• [Activity] From the entries that follow, report every line in which "type" occurs.

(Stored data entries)
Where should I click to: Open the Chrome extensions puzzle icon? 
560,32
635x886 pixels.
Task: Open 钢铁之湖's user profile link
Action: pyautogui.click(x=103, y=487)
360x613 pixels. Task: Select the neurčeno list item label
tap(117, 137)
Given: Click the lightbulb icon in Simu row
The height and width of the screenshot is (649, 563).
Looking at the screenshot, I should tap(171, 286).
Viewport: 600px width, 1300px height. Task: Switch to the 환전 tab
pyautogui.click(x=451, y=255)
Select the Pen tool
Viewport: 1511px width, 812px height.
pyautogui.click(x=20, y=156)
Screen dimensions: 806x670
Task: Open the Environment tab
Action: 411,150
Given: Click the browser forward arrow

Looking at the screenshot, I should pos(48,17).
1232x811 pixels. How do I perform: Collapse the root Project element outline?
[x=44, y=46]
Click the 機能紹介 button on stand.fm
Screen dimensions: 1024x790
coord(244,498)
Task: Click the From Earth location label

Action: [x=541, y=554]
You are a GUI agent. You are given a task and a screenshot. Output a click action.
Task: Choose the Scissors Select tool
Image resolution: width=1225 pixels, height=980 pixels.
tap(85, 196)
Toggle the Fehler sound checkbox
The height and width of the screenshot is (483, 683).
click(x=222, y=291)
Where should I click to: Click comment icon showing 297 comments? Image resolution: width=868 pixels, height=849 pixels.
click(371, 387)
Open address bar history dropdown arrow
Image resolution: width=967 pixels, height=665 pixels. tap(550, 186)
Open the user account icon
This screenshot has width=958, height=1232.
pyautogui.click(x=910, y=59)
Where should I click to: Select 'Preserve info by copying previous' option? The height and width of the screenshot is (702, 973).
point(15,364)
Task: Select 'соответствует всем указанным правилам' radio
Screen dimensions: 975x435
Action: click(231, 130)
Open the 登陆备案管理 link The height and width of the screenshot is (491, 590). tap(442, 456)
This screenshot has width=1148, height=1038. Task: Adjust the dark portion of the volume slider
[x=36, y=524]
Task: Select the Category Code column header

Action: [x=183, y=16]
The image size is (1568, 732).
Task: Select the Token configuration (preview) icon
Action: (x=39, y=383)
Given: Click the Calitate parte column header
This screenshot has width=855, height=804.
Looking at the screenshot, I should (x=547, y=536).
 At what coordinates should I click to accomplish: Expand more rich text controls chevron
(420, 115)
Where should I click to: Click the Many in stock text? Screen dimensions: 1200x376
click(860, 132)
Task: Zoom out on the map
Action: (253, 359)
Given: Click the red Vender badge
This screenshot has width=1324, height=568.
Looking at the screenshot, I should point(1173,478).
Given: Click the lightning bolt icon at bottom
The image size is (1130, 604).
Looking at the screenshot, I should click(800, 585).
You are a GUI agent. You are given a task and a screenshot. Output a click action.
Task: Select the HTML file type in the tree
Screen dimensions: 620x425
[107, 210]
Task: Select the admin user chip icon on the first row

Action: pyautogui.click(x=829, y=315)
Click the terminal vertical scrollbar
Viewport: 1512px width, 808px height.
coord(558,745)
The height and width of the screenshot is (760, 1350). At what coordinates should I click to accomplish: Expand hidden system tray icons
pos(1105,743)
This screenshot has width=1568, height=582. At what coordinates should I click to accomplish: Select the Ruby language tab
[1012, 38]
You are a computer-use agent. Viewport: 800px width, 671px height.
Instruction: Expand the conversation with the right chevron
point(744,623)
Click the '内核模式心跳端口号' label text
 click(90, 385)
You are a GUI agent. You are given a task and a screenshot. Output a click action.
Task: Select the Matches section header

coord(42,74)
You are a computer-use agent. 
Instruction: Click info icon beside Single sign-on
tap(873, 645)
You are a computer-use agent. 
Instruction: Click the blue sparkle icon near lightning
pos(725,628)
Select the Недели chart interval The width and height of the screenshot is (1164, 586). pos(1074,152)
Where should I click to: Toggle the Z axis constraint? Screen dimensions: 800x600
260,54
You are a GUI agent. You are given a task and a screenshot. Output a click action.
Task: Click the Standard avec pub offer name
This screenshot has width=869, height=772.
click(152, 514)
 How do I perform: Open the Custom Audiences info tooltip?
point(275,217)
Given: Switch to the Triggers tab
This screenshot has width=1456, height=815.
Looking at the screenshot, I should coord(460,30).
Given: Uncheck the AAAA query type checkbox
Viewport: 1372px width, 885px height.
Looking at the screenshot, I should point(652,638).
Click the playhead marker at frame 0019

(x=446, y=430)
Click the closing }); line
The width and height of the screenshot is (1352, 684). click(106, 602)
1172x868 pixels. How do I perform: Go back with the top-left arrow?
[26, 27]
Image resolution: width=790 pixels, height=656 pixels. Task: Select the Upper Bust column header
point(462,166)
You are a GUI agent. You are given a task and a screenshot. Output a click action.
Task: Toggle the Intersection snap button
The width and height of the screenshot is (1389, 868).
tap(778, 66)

• [Response to the exercise]
Task: Select the HTML file type in the tree
Given: Uncheck the AAAA query type checkbox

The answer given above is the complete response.